Democracia de Bolsonaro é isenta de democratas
Nesta quinta-feira pós-Carnaval, Jair Bolsonaro discursou para uma plateia de militares no Rio de Janeiro. A certa altura, insinuou que a democracia brasileira só existe porque as Forças Armadas consentem. Disse que governará "ao lado das pessoas de bem do nosso Brasil, daqueles que amam a pátria, daqueles que respeitam a família, daqueles que querem aproximação com países que têm ideologia semelhante à nossa, daqueles que amam a democracia." E sapecou: "Isso, democracia e liberdade, só existe quando a sua respectiva Força Armada assim o quer."
Houve um tempo em que a "democracia" brasileira levava aspas.

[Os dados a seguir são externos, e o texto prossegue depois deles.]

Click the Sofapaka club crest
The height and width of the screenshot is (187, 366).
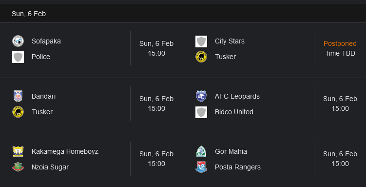point(18,41)
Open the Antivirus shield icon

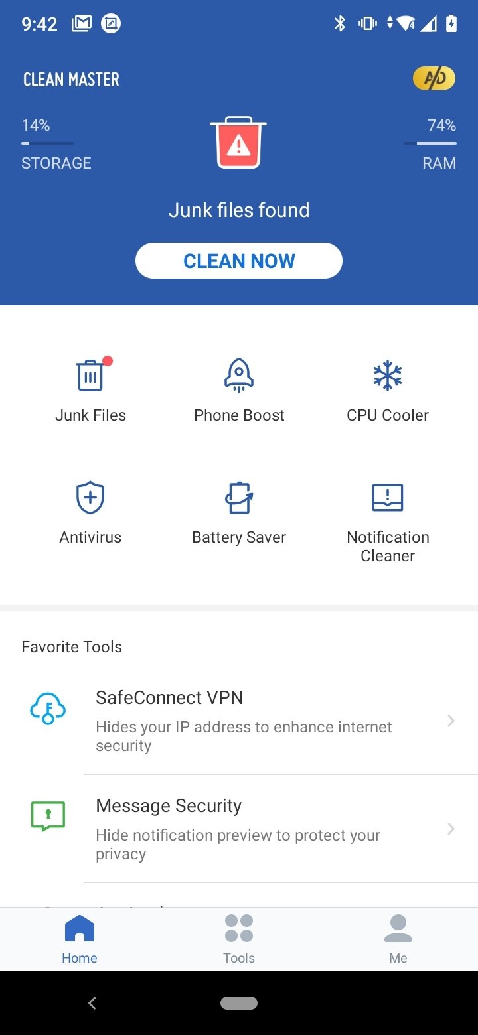pos(90,498)
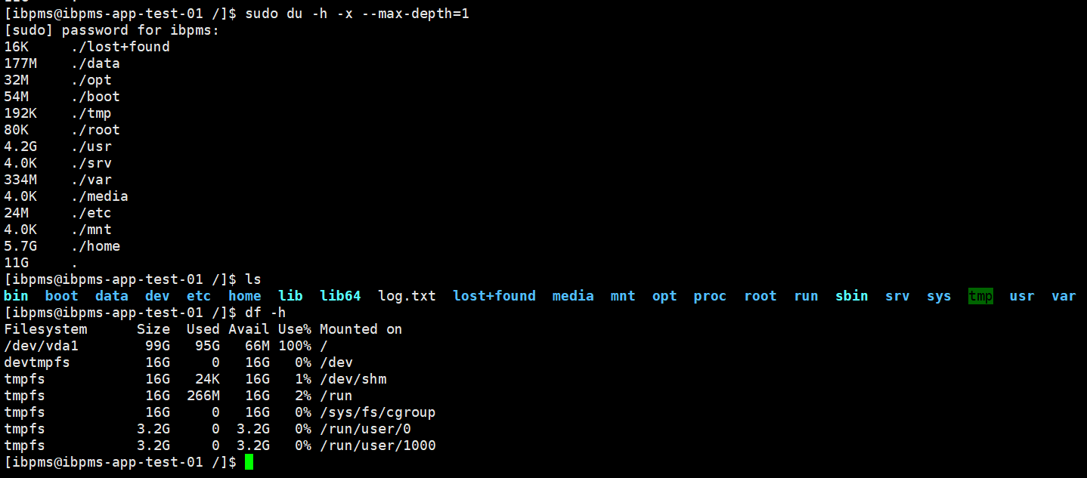Viewport: 1087px width, 478px height.
Task: Click the log.txt file name
Action: tap(407, 296)
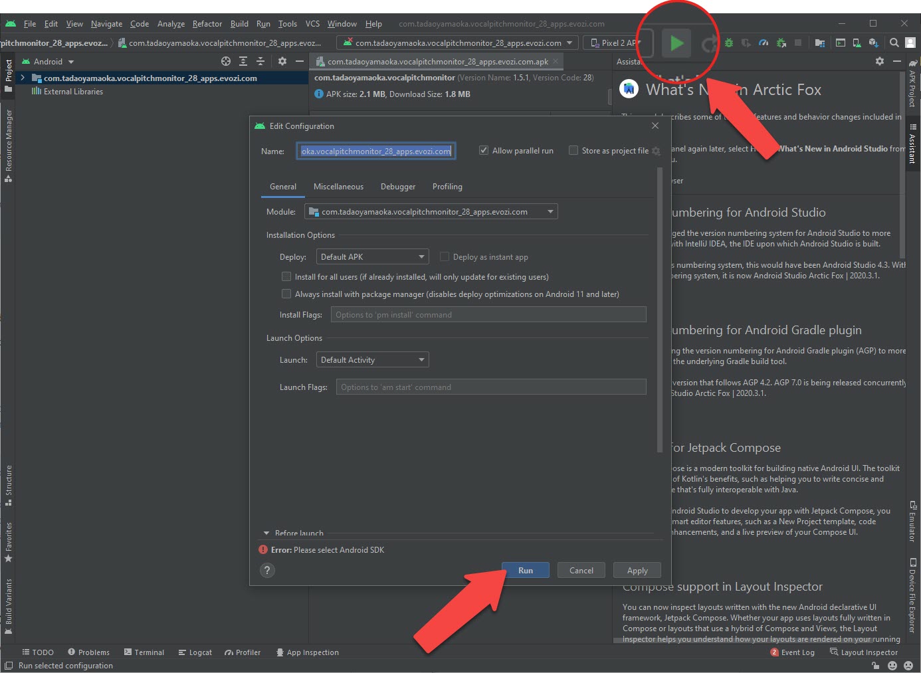
Task: Check Install for all users option
Action: click(x=286, y=277)
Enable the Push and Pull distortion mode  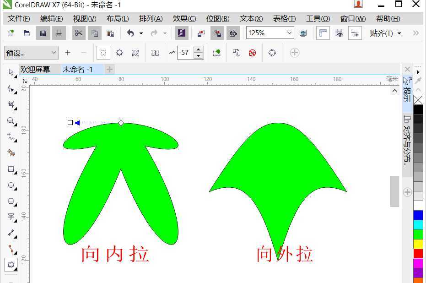[x=103, y=53]
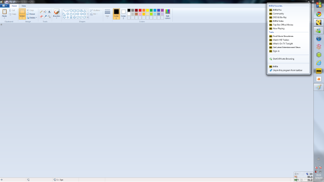Screen dimensions: 324x182
Task: Open the Rotate dropdown menu
Action: [32, 18]
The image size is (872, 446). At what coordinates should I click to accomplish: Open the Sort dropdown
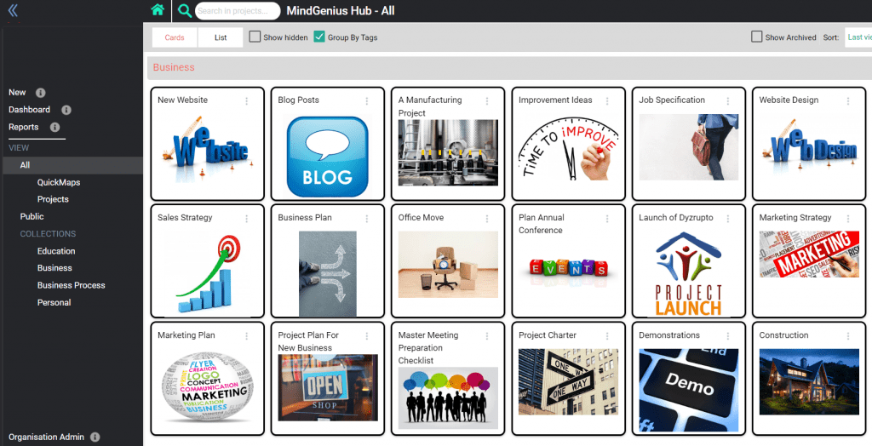858,37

Nessa época, havia três poderes: Exército, Marinha e Aeronáutica. Após a redemocratização, quando o voto tirou as aspas da democracia, passaram a existir quatro poderes: o Executivo, o Legislativo, o Judiciário e o Dinheiro da corrupção, que antes era acobertado pela censura. Sob Bolsonaro, o sistema político brasileiro atingiu, finalmente, a perfeição. Virou uma democracia cuja Presidência está 100% isenta de democrata.
A conjuntura está crivada de ironias. Numa cruzada solitária, o capitão formou com o general Hamilton Mourão uma chapa puro-sangue militar. Cavalgando sobre os escombros de um sistema político apodrecido, prevaleceu sobre o petismo no segundo turno. De repente, informa aos seus 57 milhões de eleitores que o voto deles não passa de uma concessão dos militares. Para usar uma expressão que caiu nas graças do presidente, é como se Bolsonaro despejasse um "golden shower" sobre as urnas que o elegeram.
Por sorte, a mesma democracia que tolera um presidente que faz aliança preferencial com a tolice permite que os eleitores exerçam a cada quatro anos, com irrestrita liberdade, o inalienável direito de fazer besteiras por conta própria. Com a ajuda dos militares, que têm direito a voto. A despeito da possibilidade de alternância no poder, um jovem que ouve Bolsonaro discursando deve se perguntar: "Será que democracia é isso mesmo?"